## Model building - Neural network

In [16]:
import pandas as pd
import matplotlib.pyplot as plt
from sklearn.metrics import roc_auc_score, accuracy_score
from tensorflow.keras.models import Sequential
from tensorflow.keras.layers import Dense, Input
from tensorflow.keras.optimizers import Adam
from tensorflow.keras.regularizers import l2
import keras_tuner as kt

### Import data

In [6]:
df_train = pd.read_csv("./data/data_train_borderline_smote.csv")
df_val = pd.read_csv("./data/data_val.csv")
df_test = pd.read_csv("./data/data_test.csv")

In [7]:
X_train = df_train.iloc[:, 1:].values
y_train = df_train.iloc[:, 0].values
X_val = df_val.iloc[:, 1:].values
y_val = df_val.iloc[:, 0].values
X_test = df_test.iloc[:, 1:].values
y_test = df_test.iloc[:, 0].values

### Build baseline model

In [38]:
model = Sequential()
model.add(Input(shape=(X_train.shape[1],)))
model.add(Dense(64, activation="relu"))
model.add(Dense(32, activation="relu"))
model.add(Dense(1, activation="sigmoid"))
model.compile(
    loss="binary_crossentropy",
    metrics=["accuracy", AUC(name="roc_auc")],
    optimizer=Adam(learning_rate=0.001, beta_1=0.9, beta_2=0.999, epsilon=1e-08)
    )

In [39]:
history = model.fit(
    X_train,
    y_train,
    epochs=100,
    batch_size=32,
    validation_data=(X_val, y_val),
    verbose=0
    )

In [40]:
training_auc = history.history["roc_auc"][-1]
validation_auc = history.history["val_roc_auc"][-1]
training_accuracy = history.history["accuracy"][-1]
validation_accuracy = history.history["val_accuracy"][-1]
print("Baseline Model Results:")
print(f"Training AUC: {round(training_auc, 4)}, Accuracy: {round(training_accuracy, 4)}")
print(f"Validation AUC: {round(validation_auc, 4)}, Accuracy: {round(validation_accuracy, 4)}")

Baseline Model Results:
Training AUC: 0.9301, Accuracy: 0.841
Validation AUC: 0.7919, Accuracy: 0.799


* Xie's 2019 research paper reports that the neural network achieved an AUC of 0.7949 and an accuracy of 0.8241.
* Assume the optimal performance is 0.7949.
* Since the training AUC (0.9301) is larger than the optimal performance, we don't have the problem of high avoidable bias. 
* Instead, there is a larger gap between training AUC (0.9301) and validation AUC (0.7919), the model has the problem of high variance.
* Before adding regularisation to reduce the variance, the model architecture such as number of layers and units and learning rate were tuned. This also help reduce variance.

### Save baseline model

In [43]:
# model.save('./hide/training history/baseline_model_v2.keras')

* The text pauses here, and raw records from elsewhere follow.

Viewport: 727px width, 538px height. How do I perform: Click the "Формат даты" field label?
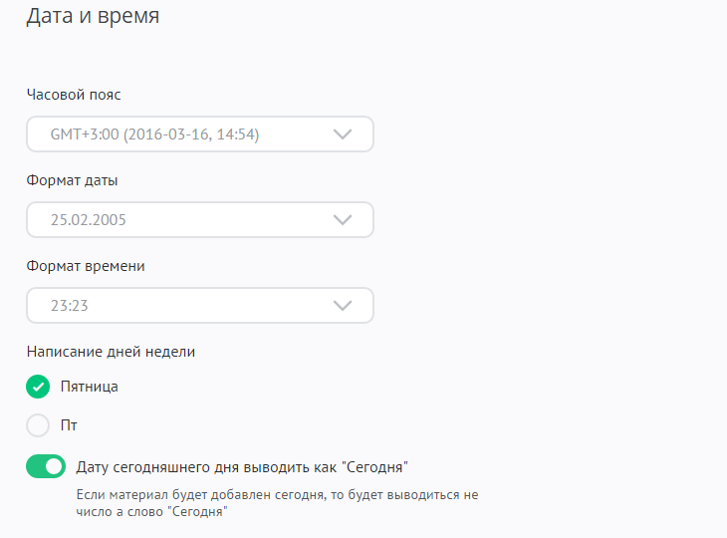[x=73, y=180]
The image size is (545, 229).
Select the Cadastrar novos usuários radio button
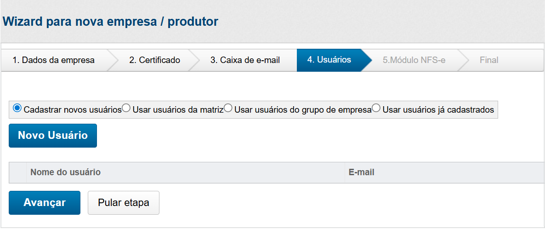pyautogui.click(x=17, y=109)
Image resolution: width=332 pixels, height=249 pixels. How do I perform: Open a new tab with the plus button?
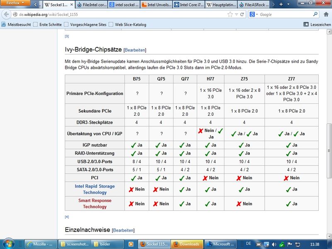(281, 4)
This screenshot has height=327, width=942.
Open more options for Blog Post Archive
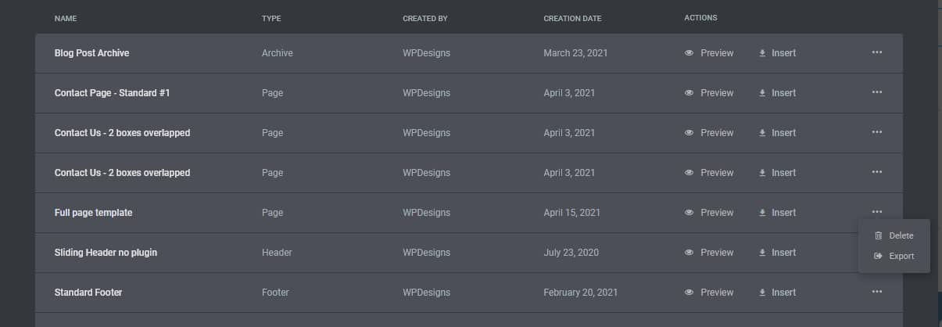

### Model selection / tuning

#### Reduce avoidable bias

In [55]:
def build_model(hp):
    model = Sequential()
    model.add(Input(shape=(X_train.shape[1],)))
    for i in range(hp.Int("num_layers", 2, 4)):
        model.add(Dense(
            hp.Int(f"units_{i}", min_value=32, max_value=128, step=32),activation="relu"
            )
        )
    model.add(Dense(1, activation="sigmoid"))
    model.compile(
        loss="binary_crossentropy",
        metrics=["accuracy", AUC(name="auc")],
        optimizer=Adam(
            learning_rate=hp.Float("learning_rate", 1e-4, 1e-2, sampling="log"),
            beta_1=0.9, beta_2=0.999, epsilon=1e-08
            )
    )
    return model

In [56]:
tuner = kt.RandomSearch(
    build_model,
    objective=kt.Objective("val_auc", direction="max"),
    max_trials=10,
    executions_per_trial=1,
    directory="hide/training history",
    project_name="train_bigger_model_v2"
)

In [57]:
tuner.search_space_summary()

Search space summary
Default search space size: 4
num_layers (Int)
{'default': None, 'conditions': [], 'min_value': 2, 'max_value': 4, 'step': 1, 'sampling': 'linear'}
units_0 (Int)
{'default': None, 'conditions': [], 'min_value': 32, 'max_value': 128, 'step': 32, 'sampling': 'linear'}
units_1 (Int)
{'default': None, 'conditions': [], 'min_value': 32, 'max_value': 128, 'step': 32, 'sampling': 'linear'}
learning_rate (Float)
{'default': 0.0001, 'conditions': [], 'min_value': 0.0001, 'max_value': 0.01, 'step': None, 'sampling': 'log'}


In [58]:
tuner.search(X_train, y_train, epochs=100, validation_data=(X_val, y_val))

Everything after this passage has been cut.